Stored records
☆ ☆ ☆ ☆

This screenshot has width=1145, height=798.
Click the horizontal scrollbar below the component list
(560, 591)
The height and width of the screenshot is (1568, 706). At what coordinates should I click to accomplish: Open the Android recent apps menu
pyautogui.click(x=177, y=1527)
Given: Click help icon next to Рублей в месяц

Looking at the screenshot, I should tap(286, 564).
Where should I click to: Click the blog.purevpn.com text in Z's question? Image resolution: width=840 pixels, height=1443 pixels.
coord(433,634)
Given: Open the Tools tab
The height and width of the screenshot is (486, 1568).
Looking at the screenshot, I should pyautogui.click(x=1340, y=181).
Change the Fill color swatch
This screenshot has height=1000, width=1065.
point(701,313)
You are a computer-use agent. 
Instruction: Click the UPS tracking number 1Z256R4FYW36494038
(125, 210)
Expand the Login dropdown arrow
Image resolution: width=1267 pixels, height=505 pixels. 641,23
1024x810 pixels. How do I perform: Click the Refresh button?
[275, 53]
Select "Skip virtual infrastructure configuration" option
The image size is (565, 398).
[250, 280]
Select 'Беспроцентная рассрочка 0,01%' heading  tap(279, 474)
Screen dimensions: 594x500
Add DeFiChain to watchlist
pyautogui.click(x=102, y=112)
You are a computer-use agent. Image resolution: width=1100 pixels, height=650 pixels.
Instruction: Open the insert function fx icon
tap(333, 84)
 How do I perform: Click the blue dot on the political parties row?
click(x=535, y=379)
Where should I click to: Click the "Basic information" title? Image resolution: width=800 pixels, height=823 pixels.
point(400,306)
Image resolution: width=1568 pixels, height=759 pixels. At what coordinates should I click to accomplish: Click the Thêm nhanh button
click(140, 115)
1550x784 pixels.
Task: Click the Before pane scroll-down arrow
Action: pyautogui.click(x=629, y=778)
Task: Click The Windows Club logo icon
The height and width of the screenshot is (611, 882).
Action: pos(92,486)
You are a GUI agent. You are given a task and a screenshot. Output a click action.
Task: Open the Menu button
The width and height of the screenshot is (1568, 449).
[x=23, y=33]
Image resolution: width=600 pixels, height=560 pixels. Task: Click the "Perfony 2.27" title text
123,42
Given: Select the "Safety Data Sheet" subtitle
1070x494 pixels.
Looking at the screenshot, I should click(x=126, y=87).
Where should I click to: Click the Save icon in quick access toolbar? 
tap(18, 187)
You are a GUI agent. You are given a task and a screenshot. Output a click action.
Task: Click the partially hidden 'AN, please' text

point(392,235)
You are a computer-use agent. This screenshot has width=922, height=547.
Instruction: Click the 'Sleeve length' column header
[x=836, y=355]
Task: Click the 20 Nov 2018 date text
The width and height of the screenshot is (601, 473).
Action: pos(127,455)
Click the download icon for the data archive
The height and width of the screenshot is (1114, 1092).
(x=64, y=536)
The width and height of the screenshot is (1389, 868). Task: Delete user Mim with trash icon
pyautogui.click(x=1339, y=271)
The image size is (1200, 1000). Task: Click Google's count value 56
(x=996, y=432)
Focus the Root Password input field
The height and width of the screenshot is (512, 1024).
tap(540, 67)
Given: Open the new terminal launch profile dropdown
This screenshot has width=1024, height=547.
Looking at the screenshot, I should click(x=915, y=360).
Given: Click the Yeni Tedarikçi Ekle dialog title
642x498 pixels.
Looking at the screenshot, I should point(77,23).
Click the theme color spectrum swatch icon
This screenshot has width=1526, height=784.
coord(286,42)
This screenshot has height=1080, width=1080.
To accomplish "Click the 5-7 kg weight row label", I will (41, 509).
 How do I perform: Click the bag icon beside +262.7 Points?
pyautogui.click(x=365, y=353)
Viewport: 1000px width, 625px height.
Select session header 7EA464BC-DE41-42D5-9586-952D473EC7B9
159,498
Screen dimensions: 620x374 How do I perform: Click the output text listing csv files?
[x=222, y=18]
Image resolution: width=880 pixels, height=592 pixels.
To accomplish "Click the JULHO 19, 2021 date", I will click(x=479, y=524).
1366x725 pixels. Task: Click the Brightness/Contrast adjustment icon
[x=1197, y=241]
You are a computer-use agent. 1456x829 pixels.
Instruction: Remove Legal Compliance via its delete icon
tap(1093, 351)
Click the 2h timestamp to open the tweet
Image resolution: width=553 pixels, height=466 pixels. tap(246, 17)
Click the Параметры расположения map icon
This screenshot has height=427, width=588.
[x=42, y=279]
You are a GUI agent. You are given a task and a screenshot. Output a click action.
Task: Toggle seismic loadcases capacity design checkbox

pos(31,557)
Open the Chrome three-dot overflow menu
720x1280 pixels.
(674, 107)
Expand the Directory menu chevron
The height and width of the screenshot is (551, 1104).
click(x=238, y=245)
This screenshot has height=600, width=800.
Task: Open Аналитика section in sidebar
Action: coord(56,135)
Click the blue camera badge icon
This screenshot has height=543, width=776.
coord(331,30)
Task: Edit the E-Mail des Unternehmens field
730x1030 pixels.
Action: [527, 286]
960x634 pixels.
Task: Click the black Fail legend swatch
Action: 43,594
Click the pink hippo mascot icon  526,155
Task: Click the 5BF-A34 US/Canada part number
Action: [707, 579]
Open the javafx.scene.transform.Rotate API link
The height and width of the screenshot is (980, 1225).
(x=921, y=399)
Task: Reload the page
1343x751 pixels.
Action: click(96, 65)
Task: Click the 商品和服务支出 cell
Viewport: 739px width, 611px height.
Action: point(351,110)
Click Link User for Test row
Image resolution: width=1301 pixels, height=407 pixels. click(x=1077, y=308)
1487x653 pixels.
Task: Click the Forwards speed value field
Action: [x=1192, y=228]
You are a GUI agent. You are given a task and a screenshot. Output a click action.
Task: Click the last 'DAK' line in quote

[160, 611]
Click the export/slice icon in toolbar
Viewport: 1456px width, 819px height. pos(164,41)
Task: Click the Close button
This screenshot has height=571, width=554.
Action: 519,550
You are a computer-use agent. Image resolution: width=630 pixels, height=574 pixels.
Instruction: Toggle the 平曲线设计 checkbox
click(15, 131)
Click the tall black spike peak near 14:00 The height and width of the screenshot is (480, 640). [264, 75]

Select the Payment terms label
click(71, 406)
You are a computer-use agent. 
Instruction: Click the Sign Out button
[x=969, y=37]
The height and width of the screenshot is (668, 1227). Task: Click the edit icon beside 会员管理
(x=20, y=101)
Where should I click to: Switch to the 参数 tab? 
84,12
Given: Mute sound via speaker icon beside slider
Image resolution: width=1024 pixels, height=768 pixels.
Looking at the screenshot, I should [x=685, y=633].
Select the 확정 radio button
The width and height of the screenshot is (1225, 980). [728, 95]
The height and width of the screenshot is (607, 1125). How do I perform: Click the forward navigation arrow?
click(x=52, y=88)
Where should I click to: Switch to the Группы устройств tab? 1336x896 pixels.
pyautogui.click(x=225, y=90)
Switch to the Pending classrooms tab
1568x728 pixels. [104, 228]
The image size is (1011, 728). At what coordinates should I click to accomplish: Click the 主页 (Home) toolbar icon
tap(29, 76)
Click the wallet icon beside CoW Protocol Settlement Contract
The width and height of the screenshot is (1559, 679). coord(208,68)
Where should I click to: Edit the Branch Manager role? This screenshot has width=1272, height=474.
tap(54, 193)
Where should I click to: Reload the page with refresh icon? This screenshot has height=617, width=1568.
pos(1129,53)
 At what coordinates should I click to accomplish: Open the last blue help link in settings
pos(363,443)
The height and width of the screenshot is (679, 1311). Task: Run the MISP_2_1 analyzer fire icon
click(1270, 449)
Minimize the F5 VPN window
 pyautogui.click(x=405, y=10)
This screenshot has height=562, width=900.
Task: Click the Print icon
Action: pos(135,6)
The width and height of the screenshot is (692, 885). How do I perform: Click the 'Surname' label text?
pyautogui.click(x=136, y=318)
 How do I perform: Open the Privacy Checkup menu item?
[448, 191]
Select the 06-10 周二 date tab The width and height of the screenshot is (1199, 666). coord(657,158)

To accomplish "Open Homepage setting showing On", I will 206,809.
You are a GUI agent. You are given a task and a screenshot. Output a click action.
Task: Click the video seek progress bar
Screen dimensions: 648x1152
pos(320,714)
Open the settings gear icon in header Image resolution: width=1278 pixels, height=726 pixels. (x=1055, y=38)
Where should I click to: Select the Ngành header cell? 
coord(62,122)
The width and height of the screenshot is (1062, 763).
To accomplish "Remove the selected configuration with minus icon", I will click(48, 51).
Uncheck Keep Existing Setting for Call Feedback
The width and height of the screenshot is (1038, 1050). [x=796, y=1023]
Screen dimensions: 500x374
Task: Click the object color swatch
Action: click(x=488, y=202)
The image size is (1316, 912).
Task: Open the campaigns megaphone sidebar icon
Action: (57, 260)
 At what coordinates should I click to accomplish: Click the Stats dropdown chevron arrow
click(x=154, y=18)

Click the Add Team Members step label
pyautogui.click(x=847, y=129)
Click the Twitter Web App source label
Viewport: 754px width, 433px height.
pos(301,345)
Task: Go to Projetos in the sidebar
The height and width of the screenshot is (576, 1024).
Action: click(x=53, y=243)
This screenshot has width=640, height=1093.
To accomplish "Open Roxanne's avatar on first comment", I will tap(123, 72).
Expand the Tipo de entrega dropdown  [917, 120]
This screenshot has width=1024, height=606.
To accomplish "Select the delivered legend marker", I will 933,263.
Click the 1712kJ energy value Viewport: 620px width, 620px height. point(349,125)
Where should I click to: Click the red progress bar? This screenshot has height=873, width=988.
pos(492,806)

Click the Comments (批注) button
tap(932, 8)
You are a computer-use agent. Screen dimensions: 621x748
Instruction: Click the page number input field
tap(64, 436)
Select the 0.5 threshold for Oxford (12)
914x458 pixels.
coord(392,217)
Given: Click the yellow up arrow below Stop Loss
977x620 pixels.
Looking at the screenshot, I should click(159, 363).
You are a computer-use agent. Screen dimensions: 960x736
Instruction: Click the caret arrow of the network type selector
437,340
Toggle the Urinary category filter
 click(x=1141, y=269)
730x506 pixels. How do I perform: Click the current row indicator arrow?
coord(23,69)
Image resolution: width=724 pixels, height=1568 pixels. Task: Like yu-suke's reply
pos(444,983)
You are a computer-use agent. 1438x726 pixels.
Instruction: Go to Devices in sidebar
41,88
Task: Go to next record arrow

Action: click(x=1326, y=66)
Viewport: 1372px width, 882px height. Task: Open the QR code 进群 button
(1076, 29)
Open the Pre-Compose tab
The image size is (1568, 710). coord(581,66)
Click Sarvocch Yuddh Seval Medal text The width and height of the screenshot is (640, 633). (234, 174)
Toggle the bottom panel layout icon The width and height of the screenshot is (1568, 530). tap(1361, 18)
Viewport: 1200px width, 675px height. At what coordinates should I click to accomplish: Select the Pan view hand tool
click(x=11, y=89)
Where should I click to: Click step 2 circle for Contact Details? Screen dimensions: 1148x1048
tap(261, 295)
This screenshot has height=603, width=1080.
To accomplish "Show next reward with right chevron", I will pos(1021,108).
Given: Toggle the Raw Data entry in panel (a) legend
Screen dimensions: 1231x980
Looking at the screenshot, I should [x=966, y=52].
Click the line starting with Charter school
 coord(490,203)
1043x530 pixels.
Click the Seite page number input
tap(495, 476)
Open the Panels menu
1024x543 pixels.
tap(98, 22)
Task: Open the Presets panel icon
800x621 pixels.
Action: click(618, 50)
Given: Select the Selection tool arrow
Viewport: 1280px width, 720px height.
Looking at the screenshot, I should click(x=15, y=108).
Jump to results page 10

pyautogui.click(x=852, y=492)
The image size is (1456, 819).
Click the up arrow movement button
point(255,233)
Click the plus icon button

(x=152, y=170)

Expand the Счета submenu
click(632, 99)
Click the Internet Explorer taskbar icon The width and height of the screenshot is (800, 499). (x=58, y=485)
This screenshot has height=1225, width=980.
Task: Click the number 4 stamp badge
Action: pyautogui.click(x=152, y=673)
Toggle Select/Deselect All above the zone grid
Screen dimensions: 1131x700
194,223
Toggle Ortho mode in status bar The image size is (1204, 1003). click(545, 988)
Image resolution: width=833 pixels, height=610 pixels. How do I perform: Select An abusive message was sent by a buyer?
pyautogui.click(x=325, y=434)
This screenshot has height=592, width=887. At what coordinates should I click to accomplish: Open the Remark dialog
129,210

☆ ☆ ☆ ☆

* PROBLEM STATEMENT *
From the first line of the entries above to the line with "Task: Click The Windows Club logo icon", please return every line exactly, keeping both ends.

* EXERCISE RESULT *
This screenshot has width=1145, height=798.
Click the horizontal scrollbar below the component list
(560, 591)
The height and width of the screenshot is (1568, 706). At what coordinates should I click to accomplish: Open the Android recent apps menu
pyautogui.click(x=177, y=1527)
Given: Click help icon next to Рублей в месяц

Looking at the screenshot, I should tap(286, 564).
Where should I click to: Click the blog.purevpn.com text in Z's question? Image resolution: width=840 pixels, height=1443 pixels.
coord(433,634)
Given: Open the Tools tab
The height and width of the screenshot is (486, 1568).
Looking at the screenshot, I should pyautogui.click(x=1340, y=181).
Change the Fill color swatch
This screenshot has height=1000, width=1065.
point(701,313)
You are a computer-use agent. 
Instruction: Click the UPS tracking number 1Z256R4FYW36494038
(125, 210)
Expand the Login dropdown arrow
Image resolution: width=1267 pixels, height=505 pixels. 641,23
1024x810 pixels. How do I perform: Click the Refresh button?
[275, 53]
Select "Skip virtual infrastructure configuration" option
The image size is (565, 398).
[250, 280]
Select 'Беспроцентная рассрочка 0,01%' heading  tap(279, 474)
Screen dimensions: 594x500
Add DeFiChain to watchlist
pyautogui.click(x=102, y=112)
You are a computer-use agent. Image resolution: width=1100 pixels, height=650 pixels.
Instruction: Open the insert function fx icon
tap(333, 84)
 How do I perform: Click the blue dot on the political parties row?
click(x=535, y=379)
Where should I click to: Click the "Basic information" title? Image resolution: width=800 pixels, height=823 pixels.
point(400,306)
Image resolution: width=1568 pixels, height=759 pixels. At what coordinates should I click to accomplish: Click the Thêm nhanh button
click(140, 115)
1550x784 pixels.
Task: Click the Before pane scroll-down arrow
Action: pyautogui.click(x=629, y=778)
Task: Click The Windows Club logo icon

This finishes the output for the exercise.